Je me revois dans cette vaste pièce sombre uniquement éclairée par un puits de lumière. Le mois de juillet à Pondichéry nous faisait goûter de sa moiteur. Dans la pénombre derrière nous trônaient d’imposants portraits de Mère et de Sri Aurobindo. Au dehors l’éternelle symphonie des klaxons nous obligeait à tendre l’oreille pour saisir les paroles de notre enseignant malgré la paresse collective de ce début d’après-midi. Nous étions assises autour d’Ajit, ayant choisi notre place selon l’angle d’action des ventilateurs. Le thème du jour était le Karma Yoga, yoga de l’action, des œuvres, du travail. Ajit Sarkar posa ces mots tous simples : « le karma yoga c’est agir uniquement pour la joie de la faire. Sans autre intérêt que cela. Pour la joie. »

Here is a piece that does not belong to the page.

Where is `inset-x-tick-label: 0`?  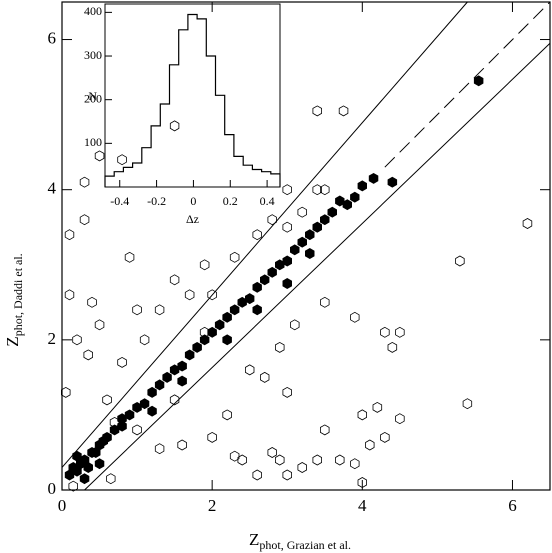
inset-x-tick-label: 0 is located at coordinates (193, 201).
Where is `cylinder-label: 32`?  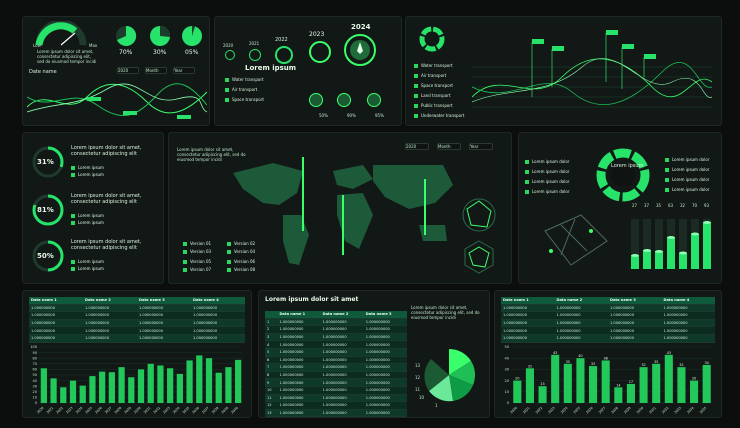
cylinder-label: 32 is located at coordinates (683, 206).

D’autres dirons qu’il s’agit d’offrir son action au Divin pour s’unir à lui (ce que signifie le mot Yoga). La Bhâgavat Gita présente cette voie du yoga : « Tu as le droit à l’action, mais seulement à l’action et jamais à ses fruits ; que les fruits de ton action ne soient point ton mobile. »« Fais toutes les actions pour l’amour du Moi », « Quoi que tu fasses, fais en une offrande à Moi » disait Krishna à Arjuna.

Lors de cette période de confinement, j’ai pu observer le jeu du mérite dans la motivation de mes actions et réaliser à quel point il est un levier omniprésent de notre société : Un repos bien mérité, des vacances bien méritées, ça mérite une médaille, une claque bien méritée, ça ne mérite pas mon attention,…
Au fur et à mesure des jours je voyais l’absurdité du concept de mérite se faire évidente. Comment le repos, la paix pouvaient-ils se mériter ? Comment le repos pouvait-il être payant alors qu’en ces temps d’épidémie il était totalement gratuit ? Quel principe de déculpabilisation pouvait nous faire croire que la violence peut être justifiée ?
Utiliser le mérite comme principe collectif permet tellement d’abus. Serions-nous aussi dociles sans le mérite ? Accepterions-nous des emplois qui nous ennuient, des horaires qui ne suivent pas nos rythmes naturels ?
Que ferions-nous s’il n’y avait rien à obtenir de nos actions, ni reconnaissance, ni pouvoir, ni appréciation, ni argent,…?
Que se passerait-il si nous écoutions la voix de notre Krishna bien aimé chuchoter à notre oreille avant toute action ?
C’est entre autre ce que nous propose la communication non violente en prêtant attention à l’intention et à notre besoin universel avant d’entrer en communication et d’agir.

Je remarque que je crois particulièrement mériter quelques chose (reconnaissance, argent, repos,…) quand je réalise un travail au-delà de mon envie, de mes limites, lorsque je n’écoute plus la douce voix de Krishna qui même parfois m’hurle « Arrête !! ».

J’ai pu observer que sans échéances, sans certitudes sur le futur, sans contraintes horaires, je ne fais pas rien. Bien au contraire, j’ai le temps d’accueillir les remous et les tempêtes émotionnelles, je m’émerveille devant la magnificence de la nature, l’humour est présent, l’inspiration a le temps de se transformer en créativité, je me laisser aimer, il est plus facile d’aimer qui je suis, je célèbre et remercie ce qui m’entoure, je rentre en intimité avec moi-même, j’ai de la joie à partager, à contribuer, j’œuvre pour la beauté que ce soit en donnant un cours en ligne, dans mes pratiques de yoga, dans le relation de couple ou en faisant les comptes.
N’est-ce pas laisser la place au Divin que d’être assez tranquille pour aimer et accueillir dans un espace témoin ce qui est vécu et dans ce relâchement laisser l’amour, l’humour, la beauté, la joie, la compassion s’exprimer.

Je n’en ai aucun mérite, je n’ai rien fait pour cela, Cela s’est fait.

Et si nous y regardons de plus près, est-il seulement possible de s’attribuer aucun mérite ?
Byron Katie raconte que nous prenons notre tasse de thé, nous buvons le thé, nous reposons notre tasse et nous nous en attribuons le mérite et qu’il en va de même pour toutes nos actions. Est-ce nous qui agissons ou est-ce que le Divin agit à travers nous ? Pour la plupart d’entre nous, nous croyons être responsables de nos actions et même de nos pensées et de nos émotions. Avons-nous réellement décidé de prendre cette tasse de thé, de la boire et de la reposer ? Qui à envoyer l’information ? Qui a commandité la mission ? Certes nous sommes soumis à un ensemble de mécanismes et d’habitues de notre Nature humaine mais derrière cela il y a pour moi une autre chose qui consent et agit par le biais de cette Nature. Agir en conscience d’être agit par Cela est la proposition du Karma Yoga.